▶ _Task description_
The entries below contain pictures, which are to be left out; write out exactly, and only, the lines from the line with "588x450 pixels. Task: Sort" up to and including the line with "Click the 600 GB SSD disk value".
───── Material to process ─────
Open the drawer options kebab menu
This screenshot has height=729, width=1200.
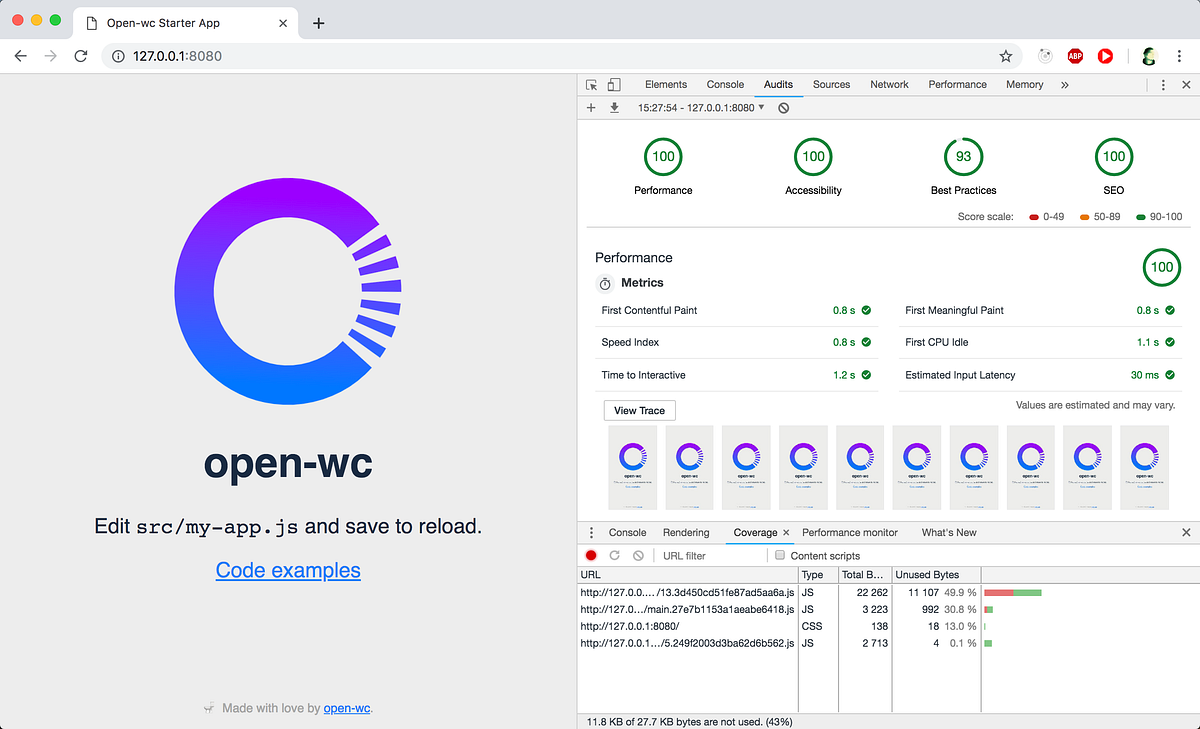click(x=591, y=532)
─────
───── Material to process ─────
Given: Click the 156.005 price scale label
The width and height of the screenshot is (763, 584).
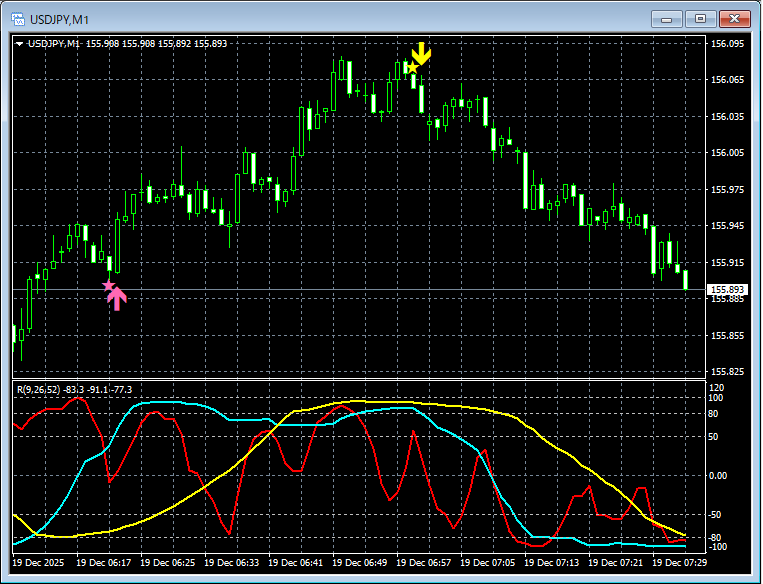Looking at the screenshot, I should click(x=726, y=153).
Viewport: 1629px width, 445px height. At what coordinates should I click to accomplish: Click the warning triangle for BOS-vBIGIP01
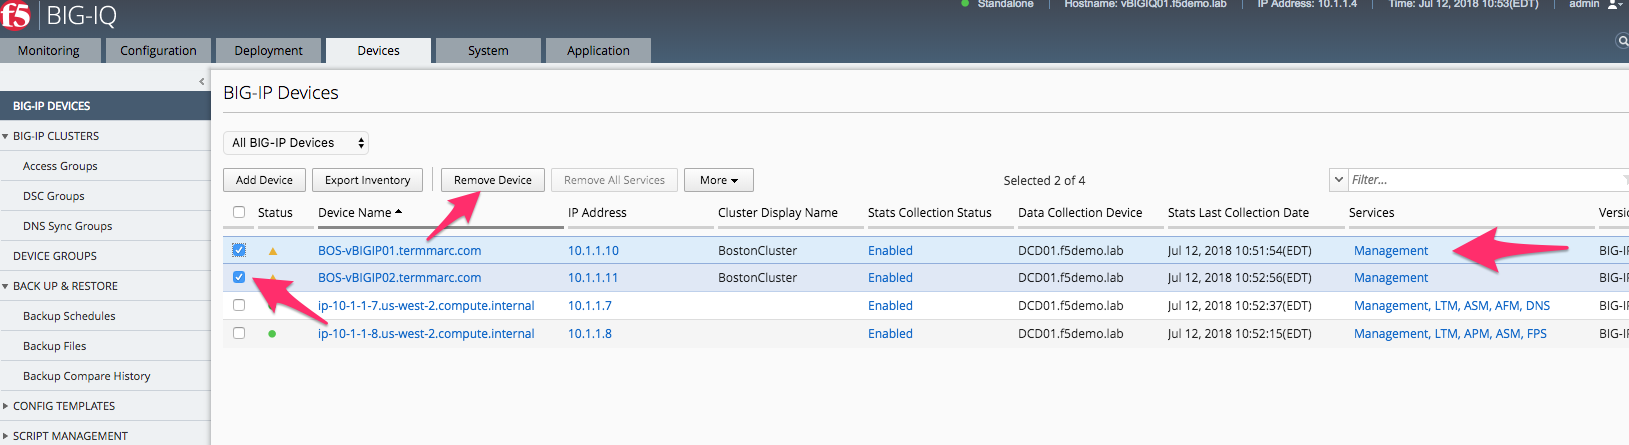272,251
─────
───── Material to process ─────
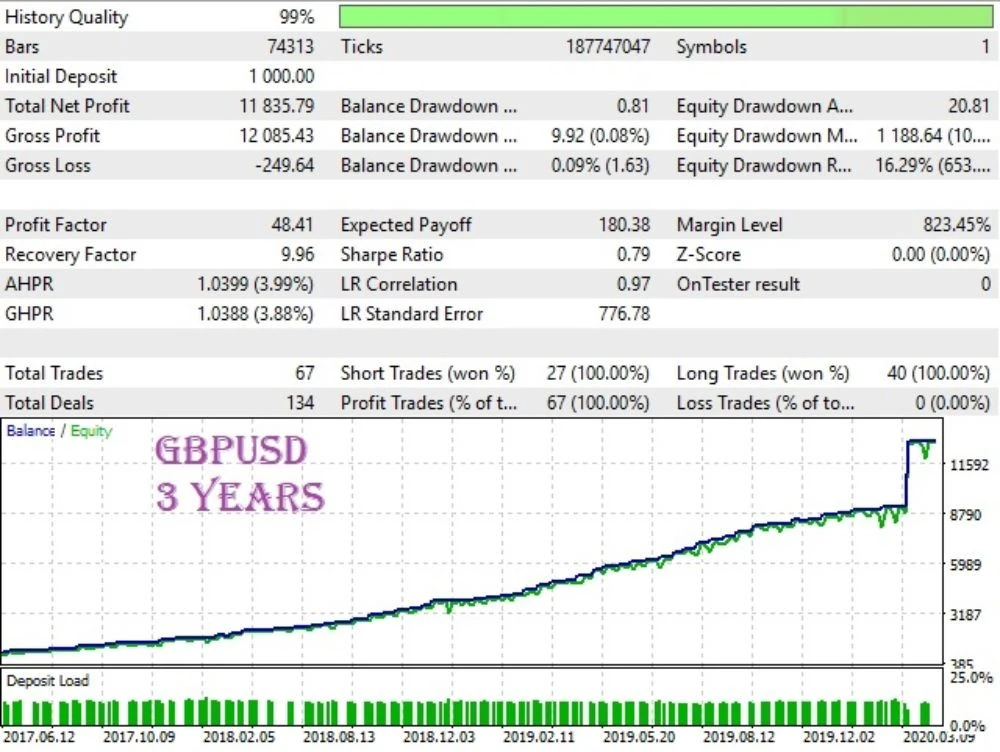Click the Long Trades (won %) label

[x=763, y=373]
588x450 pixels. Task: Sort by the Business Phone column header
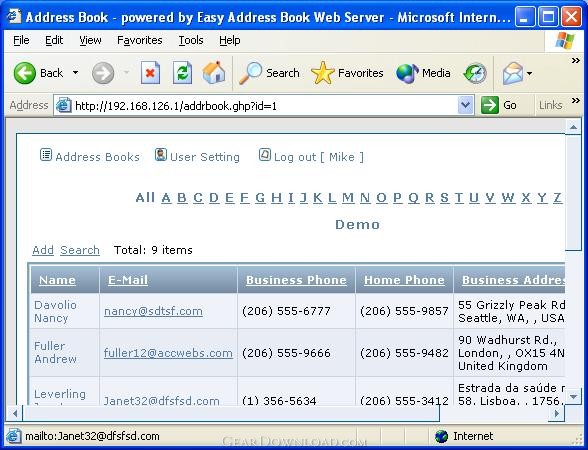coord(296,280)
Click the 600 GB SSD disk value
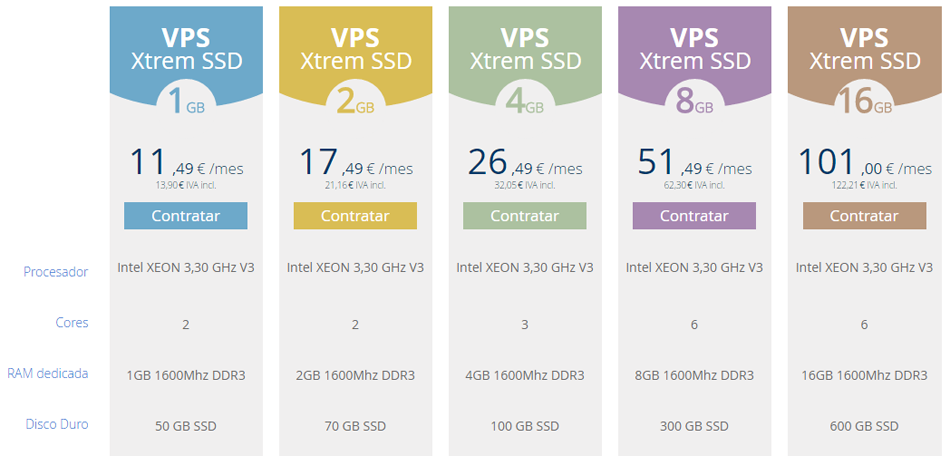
─────
▶ _Task result_
588x450 pixels. Task: Sort by the Business Phone column header
coord(296,280)
Click the 600 GB SSD disk value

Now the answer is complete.